Week notes 20 Feb

Loose tool notes

Since the last time I tried it a few years ago, google translate lets you download a pdf of the translation of a pdf (preserving the page number). Also machine translation seems a lot better than it used to be, the scope of what’s an easily understandable source just keeps expanding.

Been trying using mermaid charts for a project, and it’s pretty great. Would be nice to wrap it in something like altair_saver and be able to fit it into my notebook workflows.

Jittering overlapping values for an Altair graph

ggplots in R has a better set of functions for slightly offsetting overlapping points so you get a sense that a lot of points are at 0,0.
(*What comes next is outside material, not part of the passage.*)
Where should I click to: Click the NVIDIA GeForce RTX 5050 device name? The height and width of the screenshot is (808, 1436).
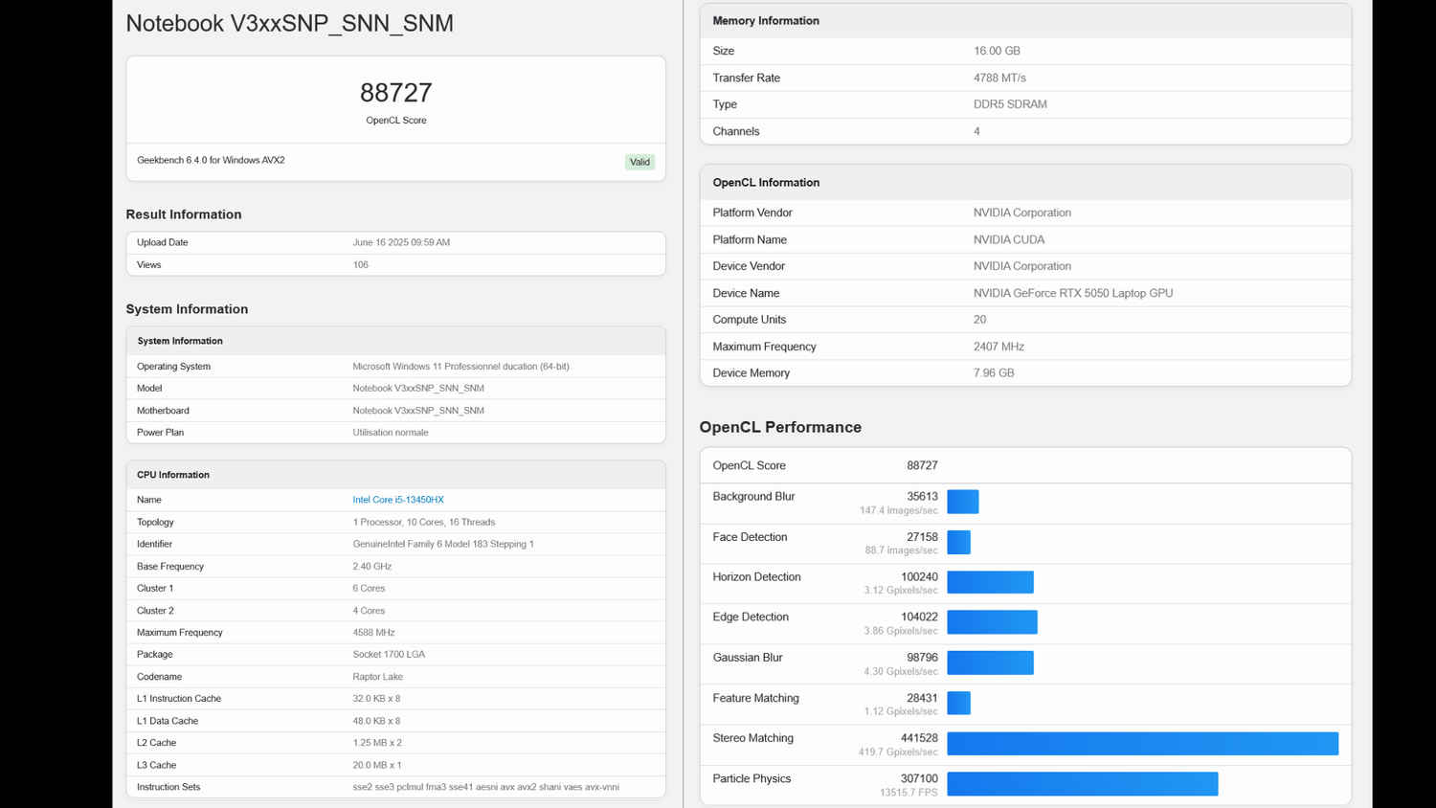click(x=1072, y=293)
Altair in Python doesn’t have a way of doing this, and I found this stackoverflow answer that did most of the needed bits. I’ve adjusted it so the random offsets can be negative and the process repeats until the minimum offset value is reached for all points. I wasn’t sure about how some of the numpy bits were working, so I’ve made some of the coments more explicit.

from scipy.spatial.distance import pdist
import numpy as np
import pandas as pd


def jitter_df(
    df: pd.DataFrame,
    cols: List[str],
    threshold: float = 0.2,
    jitter: float = 0.1
) -> pd.DataFrame:
    """
    Stops overlap in plotted graphs by moving apart overlapped values
    in specified cols.
    extends answer from https://stackoverflow.com/a/58772101
    """

    n = len(df)
    while True:

        # calculate distance matrix for specified columns
        p = pdist(df[cols])

        # the distance matrix will contain duplicate values (A,B and B,A)
        # this lets us just get one set, the upper triangle
        i, j = np.triu_indices(n, 1)

        # Initialize a mask of False
        too_close = np.zeros(n, bool)

        # in-place operation
        # for indices (i), check if distance (p) is below threshold
        # and update mask (too_close) at same place
        np.logical_or.at(too_close, i, p <= threshold)

        overlap_count = too_close.sum()
        if overlap_count == 0:
            # we're done, escape
            return df
        # random offset either side of 0
        shape = (overlap_count, len(cols))
        rng = (np.random.rand(*shape) * jitter) - (jitter / 2)

        # apply offset to items that are too close
        df.loc[too_close, cols] += rng